Large cloud platforms and infrastructure companies. Amazon, Google Cloud, Azure, Datadog, New Relic—companies whose product includes reliability and observability. Work is deep, technically rigorous, at scale. Pay is competitive, interviews are challenging, culture around reliability is mature.

Mid to late-stage SaaS with mature platforms. Slack, Stripe, Shopify, PagerDuty—companies that have built real platform reliability practices. Steady scope, high bar for reliability, good pay. Hiring is selective and usually involves thoughtful technical discussions.

Startups and fast-growing companies building their first SRE practice. Earlier-stage companies that are outgrowing ad-hoc DevOps and hiring SREs to build reliable systems. Work is pioneering and sometimes chaotic. Pay varies but can be high if the company is backed. Growth opportunity is real but risk is higher.

Managed services and hosting companies. Companies running applications for customers—Heroku, Netlify, cloud providers. Work is steady, reliability is non-negotiable, culture is mature. Less glamorous than Big Tech but often more stable.

What the stack actually looks like

Kubernetes is standard for modern shops—either managed (EKS, GKE, AKS) or self-hosted. Observability is table stakes: Prometheus for metrics, some flavor of logs (ELK, Datadog, Splunk), tracing (Jaeger, Lightstep). Infrastructure-as-code: Terraform is most common, Pulumi and CDK are growing. One of: Linux, some cloud platform (AWS, GCP, Azure), and the ability to debug systems at low levels. Python or Go for automation and tooling—both are standard. CI/CD: GitLab, GitHub Actions, or custom systems depending on company age.

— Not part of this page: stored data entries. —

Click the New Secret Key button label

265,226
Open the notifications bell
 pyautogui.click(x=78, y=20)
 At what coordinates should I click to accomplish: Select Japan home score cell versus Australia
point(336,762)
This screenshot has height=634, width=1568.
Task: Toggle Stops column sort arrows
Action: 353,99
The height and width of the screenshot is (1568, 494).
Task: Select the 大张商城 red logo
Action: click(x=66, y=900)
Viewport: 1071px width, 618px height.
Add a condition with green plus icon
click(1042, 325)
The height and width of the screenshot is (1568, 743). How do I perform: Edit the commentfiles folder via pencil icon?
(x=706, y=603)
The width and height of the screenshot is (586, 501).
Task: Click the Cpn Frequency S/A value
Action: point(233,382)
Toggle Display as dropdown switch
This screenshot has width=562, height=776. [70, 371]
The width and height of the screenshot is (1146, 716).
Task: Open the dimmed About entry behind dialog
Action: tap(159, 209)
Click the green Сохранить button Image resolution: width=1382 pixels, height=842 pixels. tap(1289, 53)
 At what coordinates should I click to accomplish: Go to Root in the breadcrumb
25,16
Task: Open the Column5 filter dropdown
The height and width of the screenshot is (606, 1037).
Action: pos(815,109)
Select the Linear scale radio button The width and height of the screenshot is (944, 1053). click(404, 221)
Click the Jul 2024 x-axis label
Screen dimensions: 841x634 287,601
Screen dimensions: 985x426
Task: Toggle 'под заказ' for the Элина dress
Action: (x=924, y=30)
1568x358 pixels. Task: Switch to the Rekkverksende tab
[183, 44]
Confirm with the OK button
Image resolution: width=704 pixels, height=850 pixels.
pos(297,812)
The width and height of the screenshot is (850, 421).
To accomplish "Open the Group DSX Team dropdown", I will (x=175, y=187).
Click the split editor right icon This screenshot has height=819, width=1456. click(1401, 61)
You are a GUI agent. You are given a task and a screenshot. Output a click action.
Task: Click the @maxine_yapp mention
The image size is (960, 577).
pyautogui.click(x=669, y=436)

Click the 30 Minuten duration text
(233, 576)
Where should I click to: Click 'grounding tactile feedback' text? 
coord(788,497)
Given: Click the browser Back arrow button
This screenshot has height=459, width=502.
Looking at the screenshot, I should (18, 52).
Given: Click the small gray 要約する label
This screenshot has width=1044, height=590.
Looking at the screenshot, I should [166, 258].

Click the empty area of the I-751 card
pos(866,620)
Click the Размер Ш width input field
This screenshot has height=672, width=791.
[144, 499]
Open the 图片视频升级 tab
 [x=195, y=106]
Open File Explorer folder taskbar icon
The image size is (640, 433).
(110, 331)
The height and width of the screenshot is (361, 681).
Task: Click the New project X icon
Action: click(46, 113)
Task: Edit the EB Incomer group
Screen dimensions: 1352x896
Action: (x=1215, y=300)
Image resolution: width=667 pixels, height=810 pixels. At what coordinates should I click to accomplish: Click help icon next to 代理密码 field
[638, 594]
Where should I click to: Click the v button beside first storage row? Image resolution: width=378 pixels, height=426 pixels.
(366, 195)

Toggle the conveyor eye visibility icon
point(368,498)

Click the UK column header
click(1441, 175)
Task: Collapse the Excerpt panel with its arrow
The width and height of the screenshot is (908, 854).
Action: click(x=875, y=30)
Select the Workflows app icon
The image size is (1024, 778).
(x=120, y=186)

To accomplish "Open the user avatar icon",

The real requirement is comfort with Linux, networking, system design at scale, and reading other people's code when things break. Cloud certification doesn't move the needle much; shipped systems do.

Six things worth checking before you apply

Whether they have a real incident response process or it's chaotic. Look for mentions of on-call rotation, escalation procedures, blameless post-mortems, or runbooks. If the listing doesn't mention any of this, ask how incidents are actually handled. Chaos is a red flag.
How they think about toil versus high-leverage work. SREs often get buried in toil—repetitive manual work that should be automated. Good listings describe how they prioritize automation and push back on toil. Teams that don't think about this burn out SREs.
Whether their SRE team is separate from platform/infrastructure or embedded in application teams. Both models work. Embedded SREs are closer to the code; platform SREs have broader leverage. The listing should be clear about which model they use.
How they measure reliability and what the actual SLOs are. Vague language about "99.9% uptime" without detail suggests they haven't really defined it. Good teams have explicit SLOs, error budgets, and they use them to drive decisions.
Who the SRE tech lead or manager is and what their background is. SREs hired from pure infrastructure backgrounds differ from those who came up through application engineering. Neither is wrong, but the leadership style differs. Look for evidence of their thinking.
Whether they use on-call, and if so, what the compensation and load looks like. On-call can be fine or brutal depending on how it's structured. Good teams have explicit on-call compensation, clear escalation, and a culture that respects off-hours time. Ask directly about this.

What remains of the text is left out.